__Your instructions__. The full set of entries needs to be reproduced exactly.

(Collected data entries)
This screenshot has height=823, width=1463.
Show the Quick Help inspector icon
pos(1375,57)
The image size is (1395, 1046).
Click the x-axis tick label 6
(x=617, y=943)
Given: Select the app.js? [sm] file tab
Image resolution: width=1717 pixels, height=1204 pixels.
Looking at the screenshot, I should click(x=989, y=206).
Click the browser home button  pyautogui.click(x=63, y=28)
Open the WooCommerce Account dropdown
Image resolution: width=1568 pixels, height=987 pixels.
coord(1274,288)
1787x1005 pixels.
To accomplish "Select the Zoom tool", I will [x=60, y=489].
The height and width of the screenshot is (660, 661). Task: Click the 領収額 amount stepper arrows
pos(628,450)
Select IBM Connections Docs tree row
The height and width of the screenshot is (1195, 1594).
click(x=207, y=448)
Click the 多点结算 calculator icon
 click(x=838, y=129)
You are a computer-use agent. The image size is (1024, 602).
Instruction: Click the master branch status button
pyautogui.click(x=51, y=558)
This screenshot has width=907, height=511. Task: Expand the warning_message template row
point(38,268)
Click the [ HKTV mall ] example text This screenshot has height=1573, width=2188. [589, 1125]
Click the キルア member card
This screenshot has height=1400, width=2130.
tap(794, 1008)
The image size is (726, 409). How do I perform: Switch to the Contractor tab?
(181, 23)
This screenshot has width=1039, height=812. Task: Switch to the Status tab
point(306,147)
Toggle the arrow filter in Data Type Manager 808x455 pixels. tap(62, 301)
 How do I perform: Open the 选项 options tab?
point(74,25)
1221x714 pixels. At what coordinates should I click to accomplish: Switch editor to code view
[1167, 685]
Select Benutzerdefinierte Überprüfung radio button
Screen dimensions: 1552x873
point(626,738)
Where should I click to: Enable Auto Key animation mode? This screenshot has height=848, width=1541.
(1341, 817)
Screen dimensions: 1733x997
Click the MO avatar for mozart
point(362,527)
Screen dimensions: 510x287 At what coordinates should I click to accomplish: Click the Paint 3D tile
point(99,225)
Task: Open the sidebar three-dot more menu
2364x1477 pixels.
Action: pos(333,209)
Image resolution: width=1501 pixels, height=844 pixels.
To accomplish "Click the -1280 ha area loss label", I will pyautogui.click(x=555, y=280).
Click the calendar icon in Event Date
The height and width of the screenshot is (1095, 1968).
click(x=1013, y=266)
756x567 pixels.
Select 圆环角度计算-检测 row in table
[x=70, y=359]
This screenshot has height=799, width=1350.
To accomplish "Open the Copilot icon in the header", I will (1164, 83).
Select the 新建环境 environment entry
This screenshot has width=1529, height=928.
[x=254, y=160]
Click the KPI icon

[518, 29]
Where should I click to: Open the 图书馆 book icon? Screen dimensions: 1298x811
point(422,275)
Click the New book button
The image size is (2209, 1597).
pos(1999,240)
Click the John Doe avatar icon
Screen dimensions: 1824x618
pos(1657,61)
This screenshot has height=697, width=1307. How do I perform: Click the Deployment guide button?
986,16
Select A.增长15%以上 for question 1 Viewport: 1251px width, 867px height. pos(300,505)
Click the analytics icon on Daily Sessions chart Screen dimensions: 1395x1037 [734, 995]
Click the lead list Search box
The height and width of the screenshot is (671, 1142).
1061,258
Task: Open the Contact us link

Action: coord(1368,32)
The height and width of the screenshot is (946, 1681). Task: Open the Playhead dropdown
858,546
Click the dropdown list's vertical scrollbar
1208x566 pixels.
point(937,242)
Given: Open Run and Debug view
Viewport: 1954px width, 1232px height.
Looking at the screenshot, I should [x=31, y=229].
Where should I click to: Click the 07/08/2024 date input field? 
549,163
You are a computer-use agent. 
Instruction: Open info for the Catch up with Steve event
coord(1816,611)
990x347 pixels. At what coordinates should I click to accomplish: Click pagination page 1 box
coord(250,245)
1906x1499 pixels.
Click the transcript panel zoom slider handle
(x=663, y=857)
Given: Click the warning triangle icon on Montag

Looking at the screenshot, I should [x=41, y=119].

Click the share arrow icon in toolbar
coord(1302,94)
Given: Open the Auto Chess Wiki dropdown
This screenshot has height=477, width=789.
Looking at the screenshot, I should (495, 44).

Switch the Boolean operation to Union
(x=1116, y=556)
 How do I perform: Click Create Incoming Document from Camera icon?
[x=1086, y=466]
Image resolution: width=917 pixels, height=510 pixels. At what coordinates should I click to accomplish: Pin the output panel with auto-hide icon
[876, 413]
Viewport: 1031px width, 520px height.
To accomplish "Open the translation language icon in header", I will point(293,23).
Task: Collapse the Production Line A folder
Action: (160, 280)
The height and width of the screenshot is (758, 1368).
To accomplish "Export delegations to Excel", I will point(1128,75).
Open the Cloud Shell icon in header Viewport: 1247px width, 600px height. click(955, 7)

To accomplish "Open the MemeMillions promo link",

__Solution to the problem__.
This screenshot has height=823, width=1463.
Show the Quick Help inspector icon
pos(1375,57)
The image size is (1395, 1046).
Click the x-axis tick label 6
(x=617, y=943)
Given: Select the app.js? [sm] file tab
Image resolution: width=1717 pixels, height=1204 pixels.
Looking at the screenshot, I should click(x=989, y=206).
Click the browser home button  pyautogui.click(x=63, y=28)
Open the WooCommerce Account dropdown
Image resolution: width=1568 pixels, height=987 pixels.
coord(1274,288)
1787x1005 pixels.
To accomplish "Select the Zoom tool", I will [x=60, y=489].
The height and width of the screenshot is (660, 661). Task: Click the 領収額 amount stepper arrows
pos(628,450)
Select IBM Connections Docs tree row
The height and width of the screenshot is (1195, 1594).
click(x=207, y=448)
Click the 多点结算 calculator icon
 click(x=838, y=129)
You are a computer-use agent. The image size is (1024, 602).
Instruction: Click the master branch status button
pyautogui.click(x=51, y=558)
This screenshot has width=907, height=511. Task: Expand the warning_message template row
point(38,268)
Click the [ HKTV mall ] example text This screenshot has height=1573, width=2188. [589, 1125]
Click the キルア member card
This screenshot has height=1400, width=2130.
tap(794, 1008)
The image size is (726, 409). How do I perform: Switch to the Contractor tab?
(181, 23)
This screenshot has width=1039, height=812. Task: Switch to the Status tab
point(306,147)
Toggle the arrow filter in Data Type Manager 808x455 pixels. tap(62, 301)
 How do I perform: Open the 选项 options tab?
point(74,25)
1221x714 pixels. At what coordinates should I click to accomplish: Switch editor to code view
[1167, 685]
Select Benutzerdefinierte Überprüfung radio button
Screen dimensions: 1552x873
point(626,738)
Where should I click to: Enable Auto Key animation mode? This screenshot has height=848, width=1541.
(1341, 817)
Screen dimensions: 1733x997
Click the MO avatar for mozart
point(362,527)
Screen dimensions: 510x287 At what coordinates should I click to accomplish: Click the Paint 3D tile
point(99,225)
Task: Open the sidebar three-dot more menu
2364x1477 pixels.
Action: pos(333,209)
Image resolution: width=1501 pixels, height=844 pixels.
To accomplish "Click the -1280 ha area loss label", I will pyautogui.click(x=555, y=280).
Click the calendar icon in Event Date
The height and width of the screenshot is (1095, 1968).
click(x=1013, y=266)
756x567 pixels.
Select 圆环角度计算-检测 row in table
[x=70, y=359]
This screenshot has height=799, width=1350.
To accomplish "Open the Copilot icon in the header", I will (1164, 83).
Select the 新建环境 environment entry
This screenshot has width=1529, height=928.
[x=254, y=160]
Click the KPI icon

[518, 29]
Where should I click to: Open the 图书馆 book icon? Screen dimensions: 1298x811
point(422,275)
Click the New book button
The image size is (2209, 1597).
pos(1999,240)
Click the John Doe avatar icon
Screen dimensions: 1824x618
pos(1657,61)
This screenshot has height=697, width=1307. How do I perform: Click the Deployment guide button?
986,16
Select A.增长15%以上 for question 1 Viewport: 1251px width, 867px height. pos(300,505)
Click the analytics icon on Daily Sessions chart Screen dimensions: 1395x1037 [734, 995]
Click the lead list Search box
The height and width of the screenshot is (671, 1142).
1061,258
Task: Open the Contact us link

Action: coord(1368,32)
The height and width of the screenshot is (946, 1681). Task: Open the Playhead dropdown
858,546
Click the dropdown list's vertical scrollbar
1208x566 pixels.
point(937,242)
Given: Open Run and Debug view
Viewport: 1954px width, 1232px height.
Looking at the screenshot, I should [x=31, y=229].
Where should I click to: Click the 07/08/2024 date input field? 
549,163
You are a computer-use agent. 
Instruction: Open info for the Catch up with Steve event
coord(1816,611)
990x347 pixels. At what coordinates should I click to accomplish: Click pagination page 1 box
coord(250,245)
1906x1499 pixels.
Click the transcript panel zoom slider handle
(x=663, y=857)
Given: Click the warning triangle icon on Montag

Looking at the screenshot, I should [x=41, y=119].

Click the share arrow icon in toolbar
coord(1302,94)
Given: Open the Auto Chess Wiki dropdown
This screenshot has height=477, width=789.
Looking at the screenshot, I should (495, 44).

Switch the Boolean operation to Union
(x=1116, y=556)
 How do I perform: Click Create Incoming Document from Camera icon?
[x=1086, y=466]
Image resolution: width=917 pixels, height=510 pixels. At what coordinates should I click to accomplish: Pin the output panel with auto-hide icon
[876, 413]
Viewport: 1031px width, 520px height.
To accomplish "Open the translation language icon in header", I will point(293,23).
Task: Collapse the Production Line A folder
Action: (160, 280)
The height and width of the screenshot is (758, 1368).
To accomplish "Export delegations to Excel", I will point(1128,75).
Open the Cloud Shell icon in header Viewport: 1247px width, 600px height. click(955, 7)

To accomplish "Open the MemeMillions promo link",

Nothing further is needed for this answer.